For the rising star designer Chris Wolston, a trip to Colombia opened his eyes to exciting new materials and processes. Splitting his time between studios in New York City and Medellín, Wolston, who shows with Future Perfect, creates bold furniture that blends time-honored South American craftsmanship with an irreverent postmodern twist. Below, he shares his story of how it all began, and what you need to know when visiting the city.

“I’ve always been interested in how people deal with materials. Around eight years ago, I headed to Medellín, Colombia, on a Fulbright grant to research different modes of production, in particular pre-Columbian ceramics and brickmaking. I have vivid memories of first taking the bus down from my house in the mountains, which I find is  always the best way to get a sense of a new place. Rising up on either side of the mountain ranges there are these communities who set up there to escape conflict. Here, the architecture is very ad hoc. Houses were constructed with anything that was available, and there are no straight lines or level planes. It seemed to break all the rules that I was familiar with.

Comuna 13, Medellin, Colombia. Photo: Getty

My terra-cotta furniture was the first series I made here. I’d been spending time at a brick factory and noticed the deep finger marks left on the thrown clay. Making tables, planters, and chairs, I wanted to use that texture as a way of painting the surface. A humble hand-cast hot chocolate pot I discovered in a market one day led to a series of sand-cast aluminum sculptural tables and lamps. Most recently, I’ve been working on playful chairs crafted with a local wicker called mimbre, which is bartered instead of using cash.  

Chris Wolston at work. Photo: DAVID SIERRA

My studio in Medellín is a big, old house with rammed-earth walls and a bamboolike grass roof. It’s in Prado Centro, a historic neighborhood filled with beautiful, aged mansions. It’s inspiring to be surrounded by different versions of the past.
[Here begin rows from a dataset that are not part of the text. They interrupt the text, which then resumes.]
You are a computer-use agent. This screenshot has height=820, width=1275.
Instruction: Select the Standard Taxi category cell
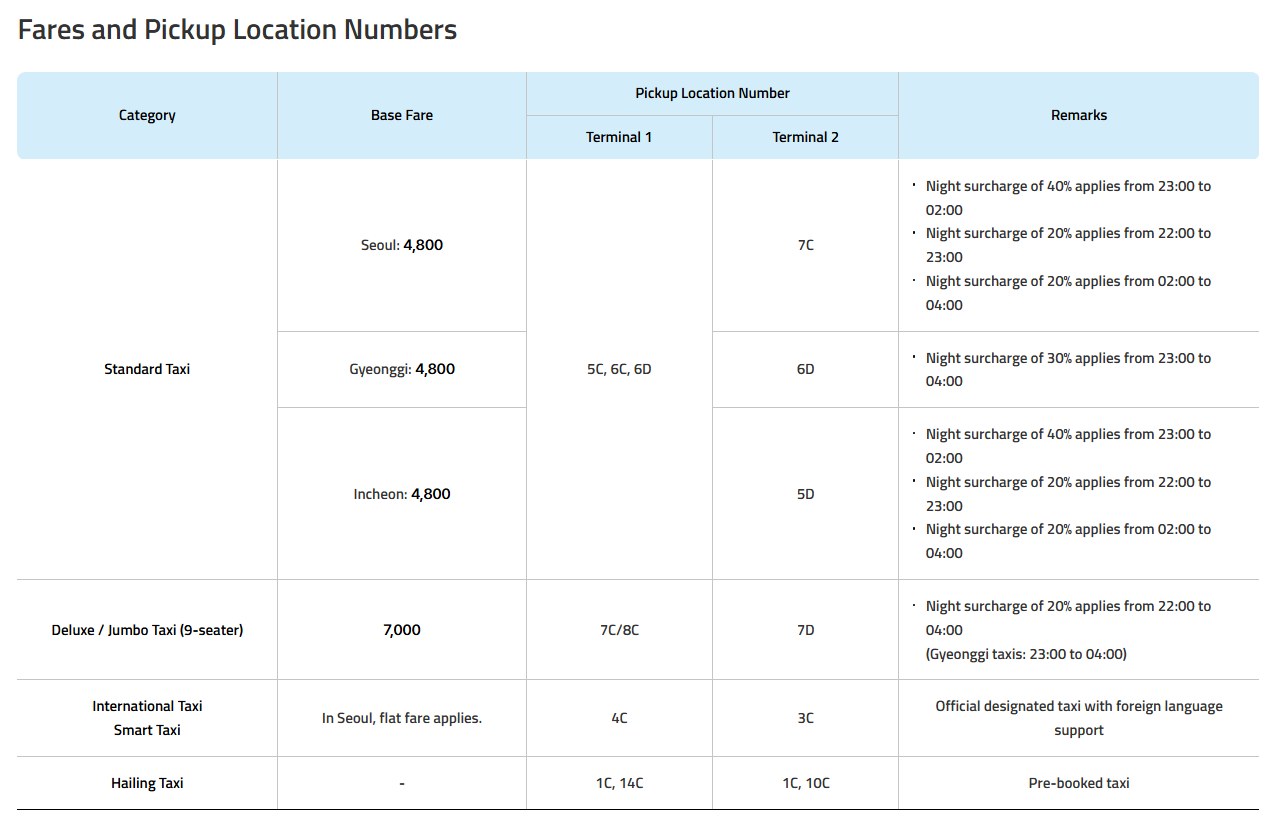(x=147, y=369)
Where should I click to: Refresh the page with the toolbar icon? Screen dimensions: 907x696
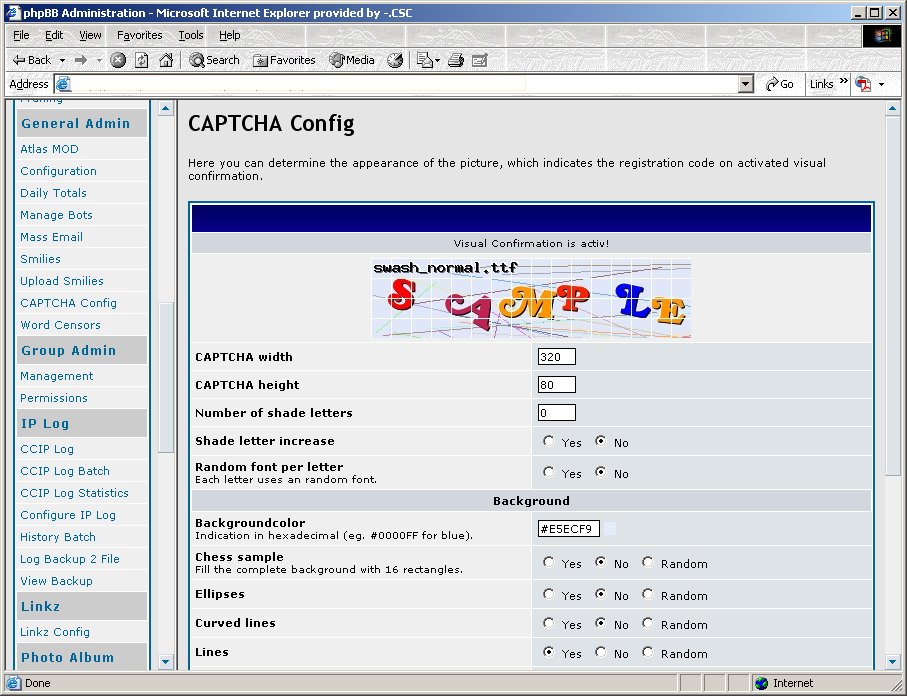[142, 60]
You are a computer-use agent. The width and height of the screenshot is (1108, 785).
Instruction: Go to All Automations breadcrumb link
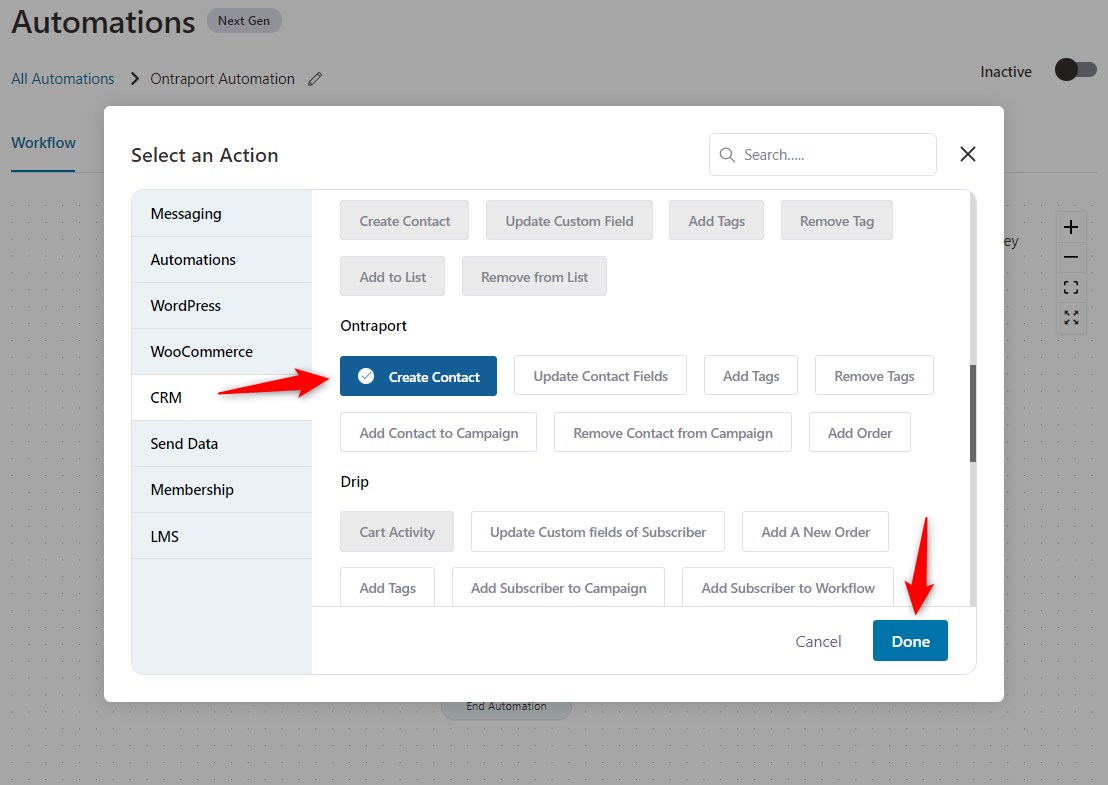click(x=63, y=79)
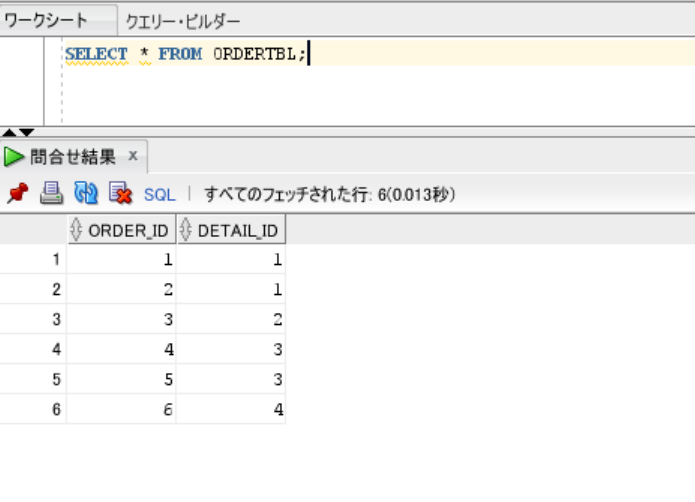Click the ORDER_ID column header
Image resolution: width=695 pixels, height=502 pixels.
pos(128,231)
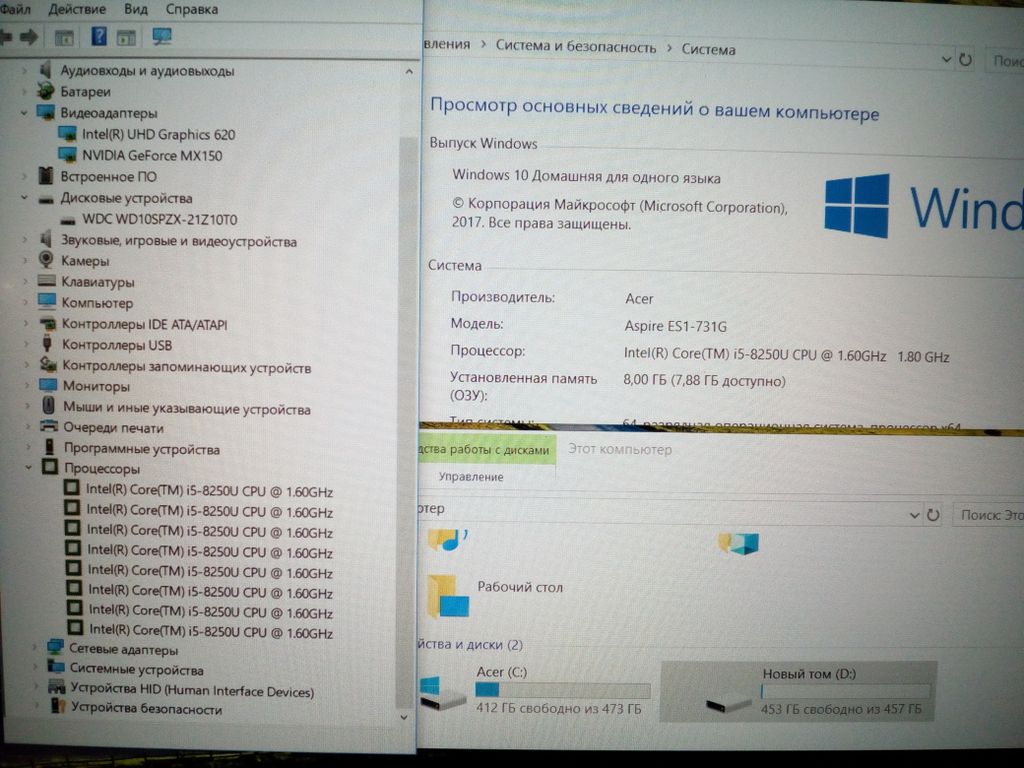The height and width of the screenshot is (768, 1024).
Task: Click the Batteries (Батареи) category icon
Action: (45, 91)
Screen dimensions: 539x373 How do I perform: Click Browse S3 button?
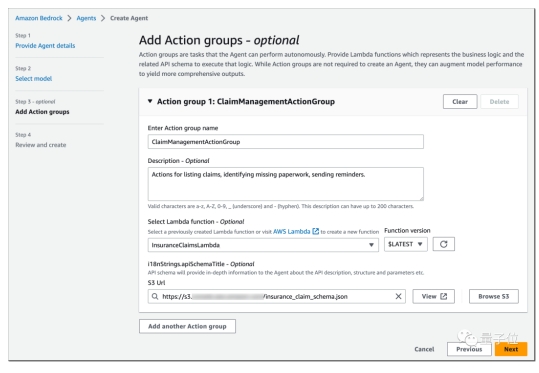494,296
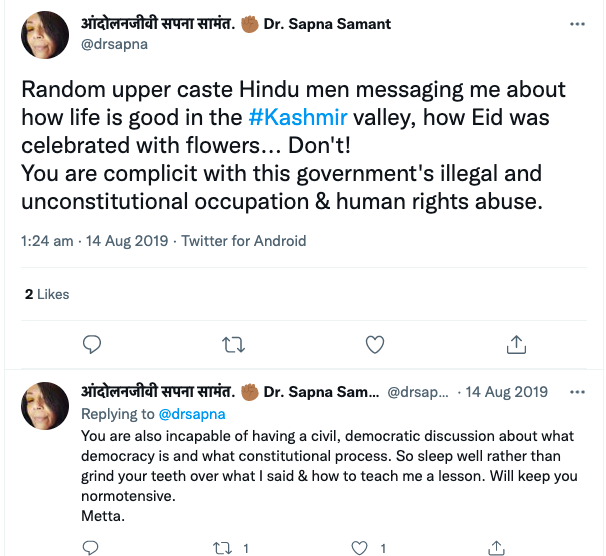Retweet the reply tweet
Viewport: 606px width, 556px height.
(228, 548)
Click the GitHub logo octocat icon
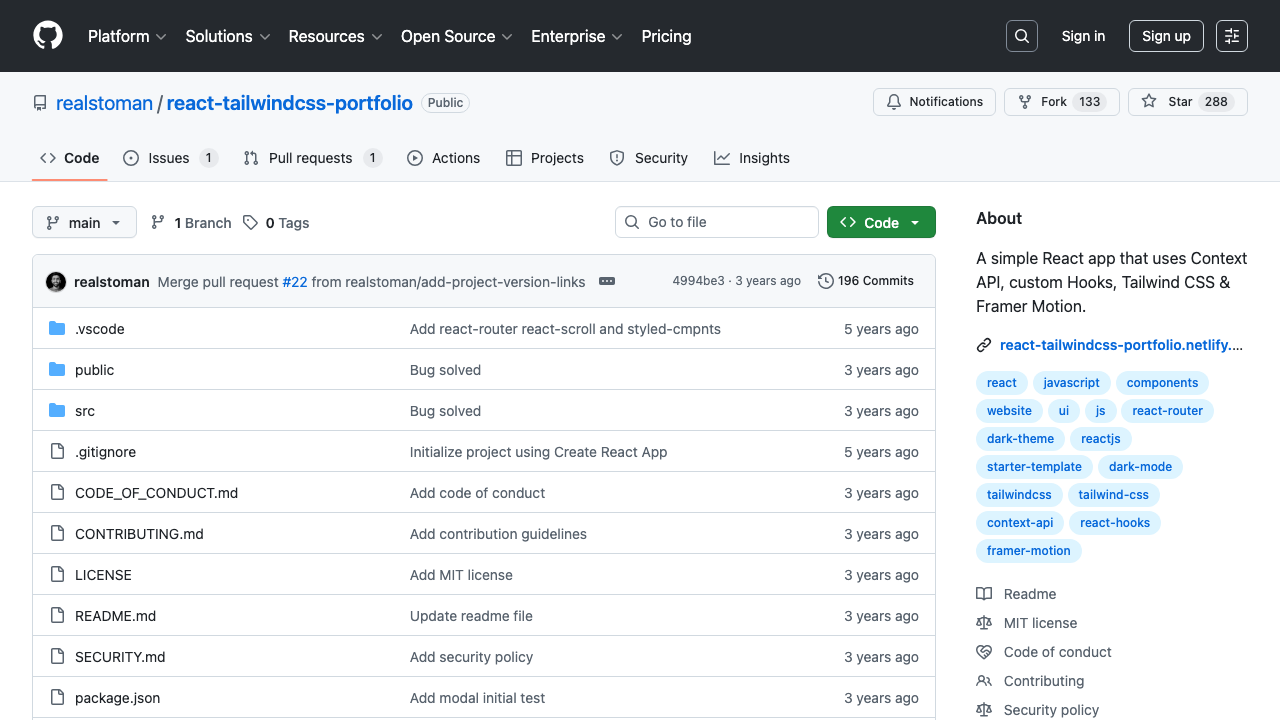1280x720 pixels. coord(47,36)
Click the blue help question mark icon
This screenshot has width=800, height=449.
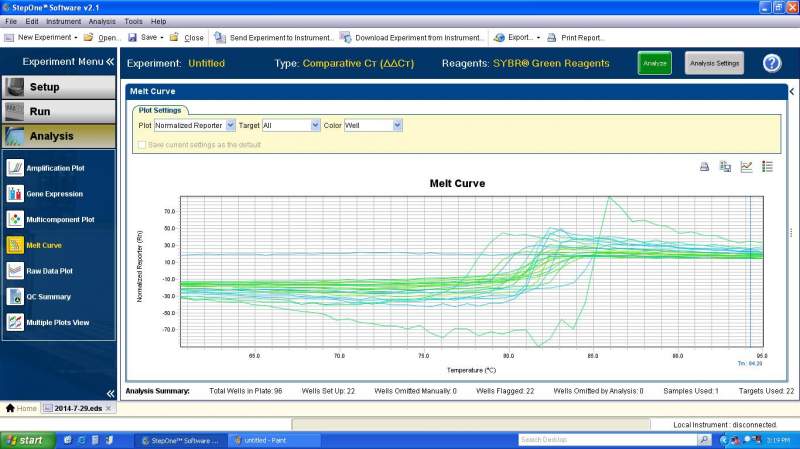point(771,63)
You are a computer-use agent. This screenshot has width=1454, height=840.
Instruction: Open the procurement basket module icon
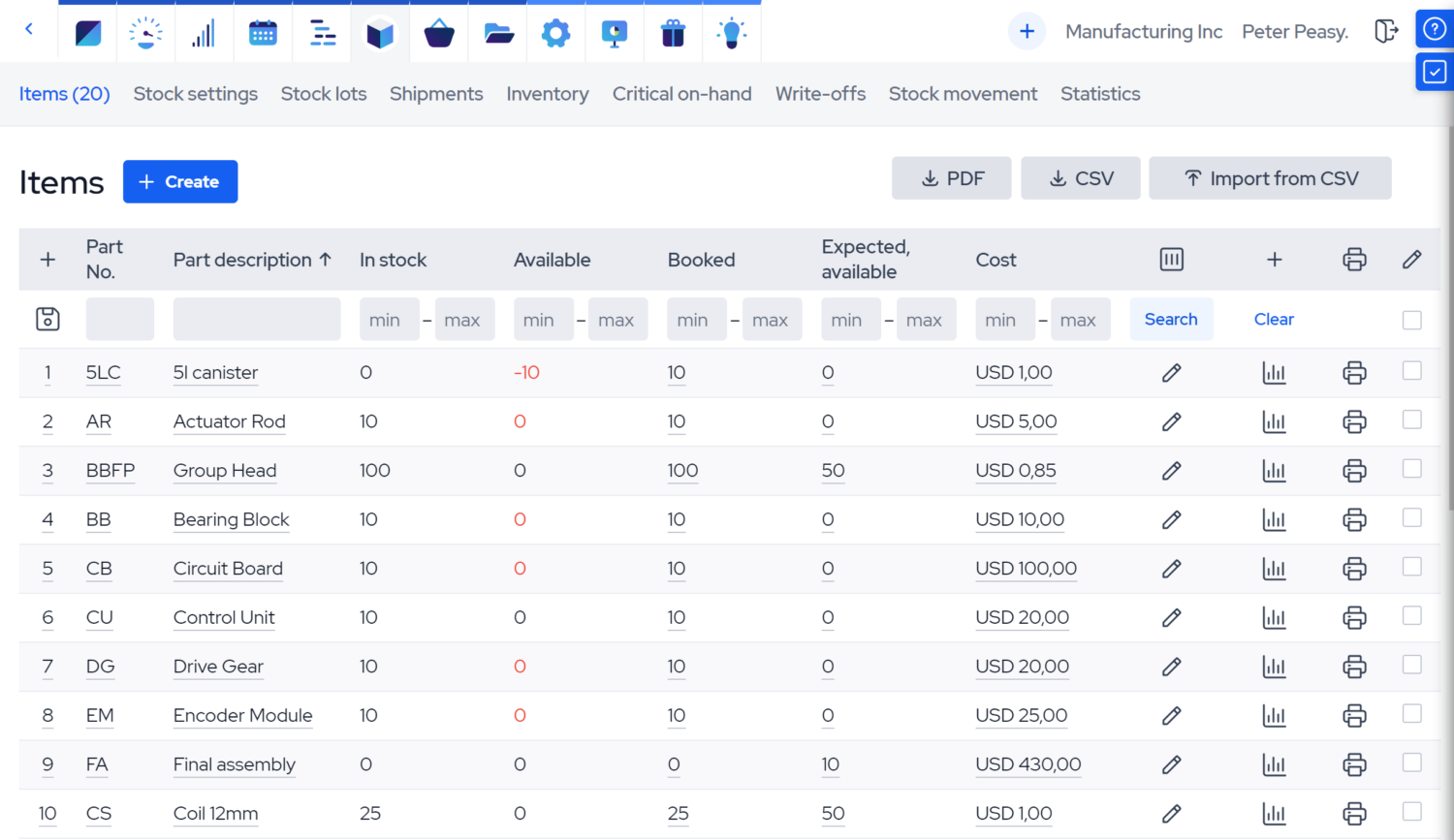pyautogui.click(x=438, y=31)
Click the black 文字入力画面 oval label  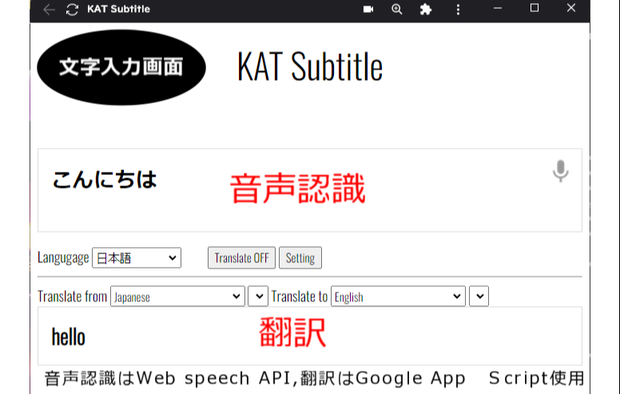point(121,67)
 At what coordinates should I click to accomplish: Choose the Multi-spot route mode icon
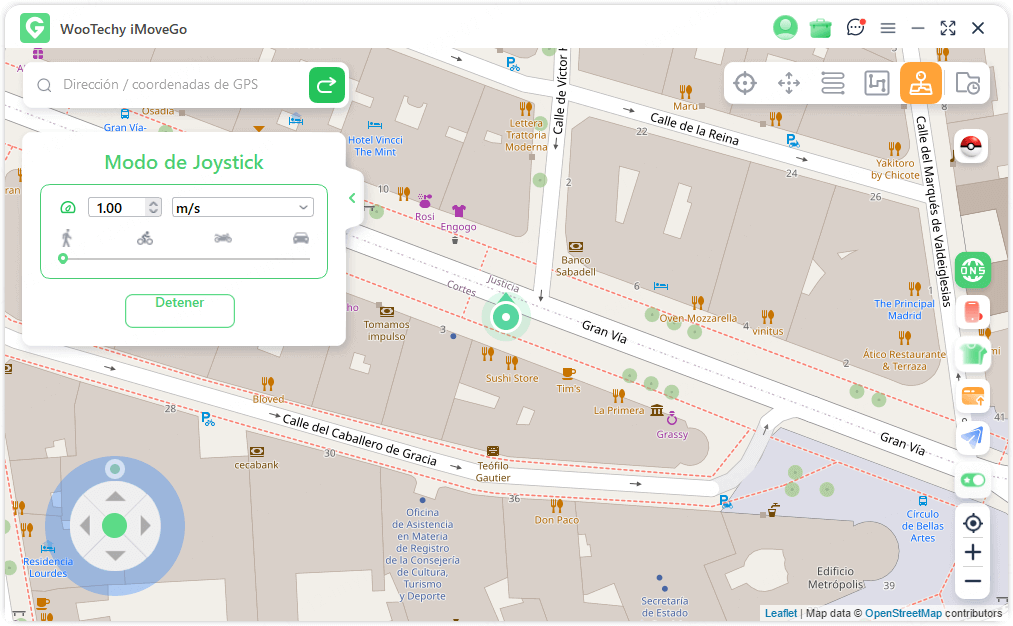click(x=877, y=83)
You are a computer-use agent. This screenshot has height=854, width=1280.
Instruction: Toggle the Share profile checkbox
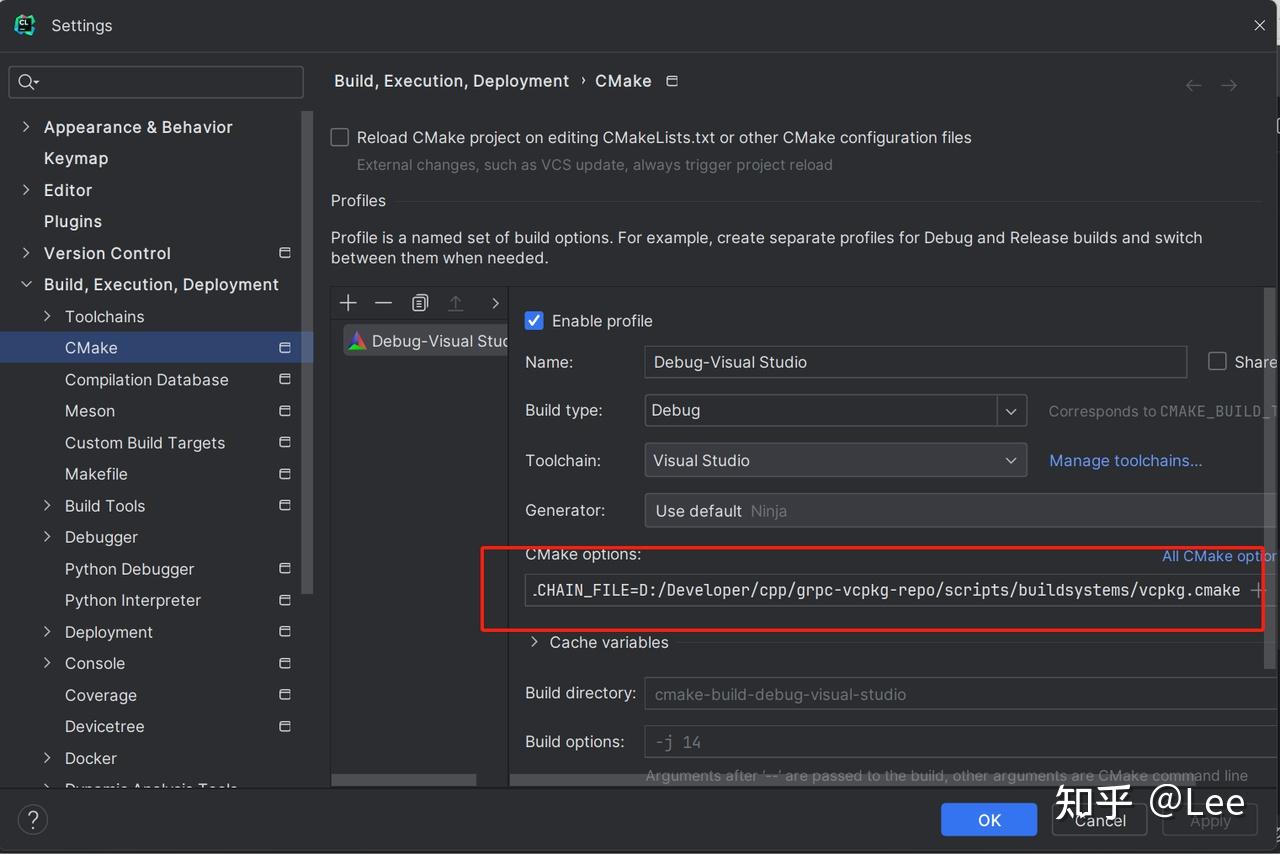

When people visit, I recommend they stay at the Click Clack Hotel in El Poblado, a hip area filled with great stores and restaurants. The Museum of Modern Art (MAMM) is perfect for a dose of culture, and there’s a fantastic boutique there run by the organization Artesanîas de Colombia, which sells handmade craft items.

Chris Wolston’s Tropical chandelier. Photo: DAVID SIERRA

Living in Medellín and collaborating with the local foundries, workshops, and fabricators has been an incredible learning experience. I find the culture here more fluid than in the U.S., which, I think, allows for more creativity. I’m inspired to do things that the craftsmen think are totally insane, but I want it to be done with the highest level of quality. We really push each other. That’s been the greatest exchange.”